Sunday, March 13, 2016

Review: Six Four

Six Four Six Four by Hideo Yokoyama
My rating: 4 of 5 stars

In the last days of the Showa period a little girl is abducted and killed even after her parents pay the ransom. The case has been open for 14 years, but they have no new leads. Six four was the code name for the case, as it took place in the 64th year of the Showa period (the period of Japanese history corresponding to the reign of the Shōwa Emperor, Hirohito, from December 25, 1926, through January 7, 1989),

Mikami, Press and Media Relations Director for the Police Prefecture, takes an interest in the case when he is asked to visit the girl's father, in order for a high police officer to pay his respects. Mikami's teen age daughter has run away, so a missing girl is a matter close to him.

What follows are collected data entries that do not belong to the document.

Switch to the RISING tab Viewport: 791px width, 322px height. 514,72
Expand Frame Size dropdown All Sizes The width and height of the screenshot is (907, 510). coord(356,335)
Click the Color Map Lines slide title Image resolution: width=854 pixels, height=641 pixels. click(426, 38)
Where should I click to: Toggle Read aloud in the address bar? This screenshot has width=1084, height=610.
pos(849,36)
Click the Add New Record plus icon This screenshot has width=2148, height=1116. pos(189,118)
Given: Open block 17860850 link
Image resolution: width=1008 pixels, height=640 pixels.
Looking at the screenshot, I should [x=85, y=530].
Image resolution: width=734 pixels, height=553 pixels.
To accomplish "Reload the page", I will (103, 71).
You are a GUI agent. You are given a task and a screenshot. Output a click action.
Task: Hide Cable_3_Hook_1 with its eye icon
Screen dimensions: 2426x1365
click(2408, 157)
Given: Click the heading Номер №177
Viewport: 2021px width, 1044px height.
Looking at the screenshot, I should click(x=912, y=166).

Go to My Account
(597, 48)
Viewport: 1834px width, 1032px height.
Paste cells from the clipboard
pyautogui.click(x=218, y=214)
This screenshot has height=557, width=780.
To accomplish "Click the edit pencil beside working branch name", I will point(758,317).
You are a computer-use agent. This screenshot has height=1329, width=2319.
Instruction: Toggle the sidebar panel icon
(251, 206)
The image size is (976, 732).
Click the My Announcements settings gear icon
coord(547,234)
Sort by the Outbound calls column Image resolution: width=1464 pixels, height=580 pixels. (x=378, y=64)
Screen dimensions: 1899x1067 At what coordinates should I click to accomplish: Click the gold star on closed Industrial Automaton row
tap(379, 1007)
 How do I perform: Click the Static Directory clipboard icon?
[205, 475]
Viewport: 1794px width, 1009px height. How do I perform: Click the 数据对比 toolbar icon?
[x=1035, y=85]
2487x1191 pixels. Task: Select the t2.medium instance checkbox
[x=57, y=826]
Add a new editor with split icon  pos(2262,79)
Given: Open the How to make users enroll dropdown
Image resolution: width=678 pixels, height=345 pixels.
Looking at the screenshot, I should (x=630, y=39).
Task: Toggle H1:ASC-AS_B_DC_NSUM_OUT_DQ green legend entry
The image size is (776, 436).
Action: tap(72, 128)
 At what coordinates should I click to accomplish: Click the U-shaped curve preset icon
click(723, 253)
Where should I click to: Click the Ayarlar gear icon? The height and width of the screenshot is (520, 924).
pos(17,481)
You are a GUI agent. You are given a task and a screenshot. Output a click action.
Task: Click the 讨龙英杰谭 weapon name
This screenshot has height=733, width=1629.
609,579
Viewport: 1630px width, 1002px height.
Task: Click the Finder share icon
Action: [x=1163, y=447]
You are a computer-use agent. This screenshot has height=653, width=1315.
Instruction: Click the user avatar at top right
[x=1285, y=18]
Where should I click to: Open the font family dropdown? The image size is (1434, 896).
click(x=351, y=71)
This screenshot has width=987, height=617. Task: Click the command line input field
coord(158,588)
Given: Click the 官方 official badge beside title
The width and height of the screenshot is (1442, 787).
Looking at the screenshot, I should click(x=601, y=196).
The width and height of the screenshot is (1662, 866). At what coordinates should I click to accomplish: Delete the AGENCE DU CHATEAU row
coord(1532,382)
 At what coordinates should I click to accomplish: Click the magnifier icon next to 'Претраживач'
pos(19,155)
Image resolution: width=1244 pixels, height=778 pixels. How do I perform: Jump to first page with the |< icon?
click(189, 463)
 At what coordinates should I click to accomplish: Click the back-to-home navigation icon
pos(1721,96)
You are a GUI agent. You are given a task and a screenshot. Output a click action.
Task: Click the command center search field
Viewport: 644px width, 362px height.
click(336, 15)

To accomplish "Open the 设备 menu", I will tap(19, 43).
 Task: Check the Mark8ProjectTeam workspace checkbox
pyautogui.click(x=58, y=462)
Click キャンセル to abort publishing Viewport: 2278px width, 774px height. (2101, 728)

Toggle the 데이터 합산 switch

When another teenage girl disappears, and the kidnapper mimics the actions of the first kidnapping, must Mikami and the prefecture's police solve this case in order to solve the first one?

This is quite a long book, more than 600 pages, and personally I think many of the situations between the police and the press are repetitive. We also have Mikami running from one high officer to another, day after day.

What is so complicated is not only the relationship between the different police departments or divisions, but the relationship between the press and the police.

That said, it is none the less an amazing read, an educational one regarding Japanese culture and it has an ending that I couldn't have imagined.

I received an ARC of this book in exchange for an honest review.